Instructions to follow:
Your answer should be the exact lines of the data below from the one containing "This screenshot has height=732, width=1234." through the one containing "You are a computer-use agent. The width"; please include nothing else.

Records contained in a dataset:
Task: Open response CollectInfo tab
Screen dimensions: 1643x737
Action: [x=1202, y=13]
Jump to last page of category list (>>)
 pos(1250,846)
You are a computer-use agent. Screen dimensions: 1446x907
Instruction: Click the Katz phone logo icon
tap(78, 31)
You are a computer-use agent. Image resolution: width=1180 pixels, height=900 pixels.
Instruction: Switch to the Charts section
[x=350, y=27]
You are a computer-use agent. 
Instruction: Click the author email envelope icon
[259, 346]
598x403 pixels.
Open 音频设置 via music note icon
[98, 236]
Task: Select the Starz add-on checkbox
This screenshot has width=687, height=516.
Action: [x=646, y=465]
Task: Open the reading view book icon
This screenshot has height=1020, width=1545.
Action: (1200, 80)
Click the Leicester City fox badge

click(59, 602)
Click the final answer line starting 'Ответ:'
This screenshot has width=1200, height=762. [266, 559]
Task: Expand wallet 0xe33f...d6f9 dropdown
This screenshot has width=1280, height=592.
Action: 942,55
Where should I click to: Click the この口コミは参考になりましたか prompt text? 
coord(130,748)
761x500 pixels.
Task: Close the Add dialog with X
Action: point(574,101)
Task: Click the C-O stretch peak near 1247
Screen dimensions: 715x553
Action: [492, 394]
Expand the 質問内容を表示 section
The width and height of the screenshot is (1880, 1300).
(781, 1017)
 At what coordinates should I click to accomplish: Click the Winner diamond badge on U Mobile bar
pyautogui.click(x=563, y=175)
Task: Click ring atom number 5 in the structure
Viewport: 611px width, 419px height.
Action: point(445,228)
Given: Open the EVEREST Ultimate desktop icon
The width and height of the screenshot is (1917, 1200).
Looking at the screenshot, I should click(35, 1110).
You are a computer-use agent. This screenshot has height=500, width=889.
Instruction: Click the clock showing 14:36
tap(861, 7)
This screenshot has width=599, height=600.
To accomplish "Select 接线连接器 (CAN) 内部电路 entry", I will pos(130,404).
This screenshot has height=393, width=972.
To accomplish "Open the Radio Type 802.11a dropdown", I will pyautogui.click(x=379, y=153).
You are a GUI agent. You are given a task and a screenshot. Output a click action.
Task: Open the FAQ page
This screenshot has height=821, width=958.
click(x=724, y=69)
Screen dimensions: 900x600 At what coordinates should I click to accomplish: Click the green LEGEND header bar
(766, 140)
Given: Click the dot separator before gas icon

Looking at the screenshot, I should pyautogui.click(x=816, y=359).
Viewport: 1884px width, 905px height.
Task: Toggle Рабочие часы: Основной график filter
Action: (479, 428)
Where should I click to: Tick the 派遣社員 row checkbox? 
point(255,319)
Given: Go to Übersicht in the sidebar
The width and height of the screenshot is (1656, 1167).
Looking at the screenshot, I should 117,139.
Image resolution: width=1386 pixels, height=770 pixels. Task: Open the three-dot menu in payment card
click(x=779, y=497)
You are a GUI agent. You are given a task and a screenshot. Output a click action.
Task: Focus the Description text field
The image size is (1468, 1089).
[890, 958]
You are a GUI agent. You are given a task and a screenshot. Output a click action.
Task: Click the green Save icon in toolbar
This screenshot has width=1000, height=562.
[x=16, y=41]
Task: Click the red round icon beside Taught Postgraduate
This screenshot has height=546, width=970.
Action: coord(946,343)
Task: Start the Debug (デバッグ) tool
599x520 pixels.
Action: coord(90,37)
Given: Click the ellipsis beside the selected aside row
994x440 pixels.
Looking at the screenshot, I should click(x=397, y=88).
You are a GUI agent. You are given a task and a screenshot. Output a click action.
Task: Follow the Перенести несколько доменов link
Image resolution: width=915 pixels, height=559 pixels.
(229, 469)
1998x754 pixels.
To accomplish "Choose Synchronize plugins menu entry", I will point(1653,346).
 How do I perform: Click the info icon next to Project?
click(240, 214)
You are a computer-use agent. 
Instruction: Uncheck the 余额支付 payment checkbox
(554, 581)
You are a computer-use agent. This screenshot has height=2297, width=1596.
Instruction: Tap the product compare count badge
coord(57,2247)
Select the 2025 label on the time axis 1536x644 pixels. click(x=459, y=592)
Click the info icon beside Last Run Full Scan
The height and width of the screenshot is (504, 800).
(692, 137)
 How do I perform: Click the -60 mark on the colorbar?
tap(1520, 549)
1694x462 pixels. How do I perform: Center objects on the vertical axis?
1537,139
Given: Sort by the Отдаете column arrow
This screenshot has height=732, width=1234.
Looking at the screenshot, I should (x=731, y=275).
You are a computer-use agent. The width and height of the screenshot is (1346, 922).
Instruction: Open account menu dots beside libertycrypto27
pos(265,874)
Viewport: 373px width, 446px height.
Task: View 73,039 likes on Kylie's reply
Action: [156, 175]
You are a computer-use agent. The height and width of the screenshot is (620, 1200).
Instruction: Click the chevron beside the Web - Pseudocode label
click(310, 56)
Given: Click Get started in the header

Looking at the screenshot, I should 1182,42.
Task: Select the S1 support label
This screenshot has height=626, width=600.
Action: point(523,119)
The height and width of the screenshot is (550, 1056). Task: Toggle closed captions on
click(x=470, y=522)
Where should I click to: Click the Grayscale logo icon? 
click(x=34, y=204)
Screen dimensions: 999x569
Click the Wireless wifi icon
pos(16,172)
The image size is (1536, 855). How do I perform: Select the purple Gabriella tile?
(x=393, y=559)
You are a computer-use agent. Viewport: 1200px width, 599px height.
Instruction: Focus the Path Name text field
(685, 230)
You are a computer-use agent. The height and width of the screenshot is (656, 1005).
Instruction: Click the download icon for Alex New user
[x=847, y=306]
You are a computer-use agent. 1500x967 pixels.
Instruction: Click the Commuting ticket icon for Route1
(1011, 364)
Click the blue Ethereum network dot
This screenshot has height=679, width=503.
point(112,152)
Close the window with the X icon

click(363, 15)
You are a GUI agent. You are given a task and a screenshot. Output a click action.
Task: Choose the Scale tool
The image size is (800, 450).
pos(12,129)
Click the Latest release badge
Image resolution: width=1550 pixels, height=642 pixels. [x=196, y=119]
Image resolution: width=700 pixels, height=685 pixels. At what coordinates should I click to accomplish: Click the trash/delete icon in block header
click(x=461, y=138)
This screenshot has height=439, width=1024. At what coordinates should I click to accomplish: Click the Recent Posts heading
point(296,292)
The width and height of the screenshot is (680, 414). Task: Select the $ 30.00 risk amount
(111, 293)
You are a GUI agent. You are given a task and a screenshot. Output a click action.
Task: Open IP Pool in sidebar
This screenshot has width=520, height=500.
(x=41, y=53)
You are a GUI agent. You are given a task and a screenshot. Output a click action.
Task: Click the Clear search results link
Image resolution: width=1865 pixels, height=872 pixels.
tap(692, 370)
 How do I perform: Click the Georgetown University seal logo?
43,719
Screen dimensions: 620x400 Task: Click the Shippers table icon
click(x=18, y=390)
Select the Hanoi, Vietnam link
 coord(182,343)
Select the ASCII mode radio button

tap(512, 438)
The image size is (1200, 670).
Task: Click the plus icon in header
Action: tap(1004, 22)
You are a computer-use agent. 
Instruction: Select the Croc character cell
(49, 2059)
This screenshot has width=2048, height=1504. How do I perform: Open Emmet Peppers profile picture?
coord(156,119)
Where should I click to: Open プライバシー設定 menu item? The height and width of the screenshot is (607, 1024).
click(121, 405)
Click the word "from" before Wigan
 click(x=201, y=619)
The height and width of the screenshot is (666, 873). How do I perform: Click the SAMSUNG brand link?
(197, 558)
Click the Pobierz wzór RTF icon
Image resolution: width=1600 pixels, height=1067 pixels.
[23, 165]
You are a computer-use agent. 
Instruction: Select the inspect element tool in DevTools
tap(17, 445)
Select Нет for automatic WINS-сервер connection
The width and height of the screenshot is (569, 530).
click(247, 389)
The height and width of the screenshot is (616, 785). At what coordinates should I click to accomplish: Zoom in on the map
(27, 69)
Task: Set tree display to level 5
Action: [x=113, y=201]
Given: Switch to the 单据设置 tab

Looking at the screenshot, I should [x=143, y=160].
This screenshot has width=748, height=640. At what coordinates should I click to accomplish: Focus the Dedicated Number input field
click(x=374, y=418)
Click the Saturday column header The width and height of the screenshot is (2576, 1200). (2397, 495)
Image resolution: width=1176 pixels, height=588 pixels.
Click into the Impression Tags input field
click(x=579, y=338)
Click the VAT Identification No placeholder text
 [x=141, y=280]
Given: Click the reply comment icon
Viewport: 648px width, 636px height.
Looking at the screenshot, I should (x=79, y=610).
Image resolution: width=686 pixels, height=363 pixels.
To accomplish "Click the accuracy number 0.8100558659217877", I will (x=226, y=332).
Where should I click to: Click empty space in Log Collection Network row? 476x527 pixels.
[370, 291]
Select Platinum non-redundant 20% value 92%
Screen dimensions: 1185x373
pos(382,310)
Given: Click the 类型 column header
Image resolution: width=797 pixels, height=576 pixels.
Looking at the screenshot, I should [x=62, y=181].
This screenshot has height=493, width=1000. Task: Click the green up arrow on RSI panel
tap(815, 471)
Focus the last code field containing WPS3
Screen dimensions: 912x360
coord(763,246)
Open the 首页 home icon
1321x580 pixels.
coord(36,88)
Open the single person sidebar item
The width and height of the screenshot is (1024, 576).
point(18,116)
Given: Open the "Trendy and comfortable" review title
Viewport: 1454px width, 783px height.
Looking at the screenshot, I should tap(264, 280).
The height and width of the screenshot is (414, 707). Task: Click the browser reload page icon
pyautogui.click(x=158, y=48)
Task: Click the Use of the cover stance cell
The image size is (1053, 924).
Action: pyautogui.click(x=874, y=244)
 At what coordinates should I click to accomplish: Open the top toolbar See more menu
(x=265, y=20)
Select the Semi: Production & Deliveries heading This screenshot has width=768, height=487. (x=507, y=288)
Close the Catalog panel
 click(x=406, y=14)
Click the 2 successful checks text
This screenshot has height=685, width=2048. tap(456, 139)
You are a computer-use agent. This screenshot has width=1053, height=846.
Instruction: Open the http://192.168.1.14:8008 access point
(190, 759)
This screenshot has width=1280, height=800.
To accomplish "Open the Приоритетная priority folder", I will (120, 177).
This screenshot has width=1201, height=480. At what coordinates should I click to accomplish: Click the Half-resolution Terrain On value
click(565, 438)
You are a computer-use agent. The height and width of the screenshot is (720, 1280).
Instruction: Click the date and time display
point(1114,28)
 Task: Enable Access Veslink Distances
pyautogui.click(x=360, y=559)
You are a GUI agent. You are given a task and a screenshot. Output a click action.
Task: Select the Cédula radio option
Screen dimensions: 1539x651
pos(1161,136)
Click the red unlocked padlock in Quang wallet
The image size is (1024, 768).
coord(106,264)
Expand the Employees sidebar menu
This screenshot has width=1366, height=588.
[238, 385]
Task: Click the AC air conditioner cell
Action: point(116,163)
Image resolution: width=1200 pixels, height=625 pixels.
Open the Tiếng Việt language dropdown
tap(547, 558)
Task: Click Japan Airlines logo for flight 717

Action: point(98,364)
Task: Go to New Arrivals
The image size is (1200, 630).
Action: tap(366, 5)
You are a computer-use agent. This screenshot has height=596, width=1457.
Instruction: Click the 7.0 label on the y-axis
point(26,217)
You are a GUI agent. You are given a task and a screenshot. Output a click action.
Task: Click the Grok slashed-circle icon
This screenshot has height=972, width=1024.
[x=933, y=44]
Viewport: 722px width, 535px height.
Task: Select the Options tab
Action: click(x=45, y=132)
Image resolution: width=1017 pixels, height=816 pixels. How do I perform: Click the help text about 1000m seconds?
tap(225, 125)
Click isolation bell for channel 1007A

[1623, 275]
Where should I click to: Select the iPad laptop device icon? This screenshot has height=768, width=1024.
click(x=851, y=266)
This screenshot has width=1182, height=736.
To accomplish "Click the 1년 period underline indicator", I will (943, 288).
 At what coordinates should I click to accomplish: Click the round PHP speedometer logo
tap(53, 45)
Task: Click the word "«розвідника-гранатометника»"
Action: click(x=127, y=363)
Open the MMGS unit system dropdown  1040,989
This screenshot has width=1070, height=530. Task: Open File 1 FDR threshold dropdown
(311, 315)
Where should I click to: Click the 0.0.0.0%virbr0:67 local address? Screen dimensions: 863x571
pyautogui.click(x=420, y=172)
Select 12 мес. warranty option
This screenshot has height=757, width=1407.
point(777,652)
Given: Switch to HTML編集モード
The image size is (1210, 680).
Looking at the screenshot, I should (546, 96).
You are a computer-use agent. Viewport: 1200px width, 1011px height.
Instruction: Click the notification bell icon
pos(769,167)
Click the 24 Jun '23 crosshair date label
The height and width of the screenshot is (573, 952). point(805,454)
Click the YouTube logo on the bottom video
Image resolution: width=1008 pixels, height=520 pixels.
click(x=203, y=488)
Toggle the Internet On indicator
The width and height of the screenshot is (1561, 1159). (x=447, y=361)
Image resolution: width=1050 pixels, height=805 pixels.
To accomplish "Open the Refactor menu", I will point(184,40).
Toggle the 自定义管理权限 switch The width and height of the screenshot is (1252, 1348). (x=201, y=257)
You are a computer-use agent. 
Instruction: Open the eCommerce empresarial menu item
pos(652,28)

Solution for this exercise:
This screenshot has height=732, width=1234.
Looking at the screenshot, I should (x=731, y=275).
You are a computer-use agent. The width and height of the screenshot is (1346, 922).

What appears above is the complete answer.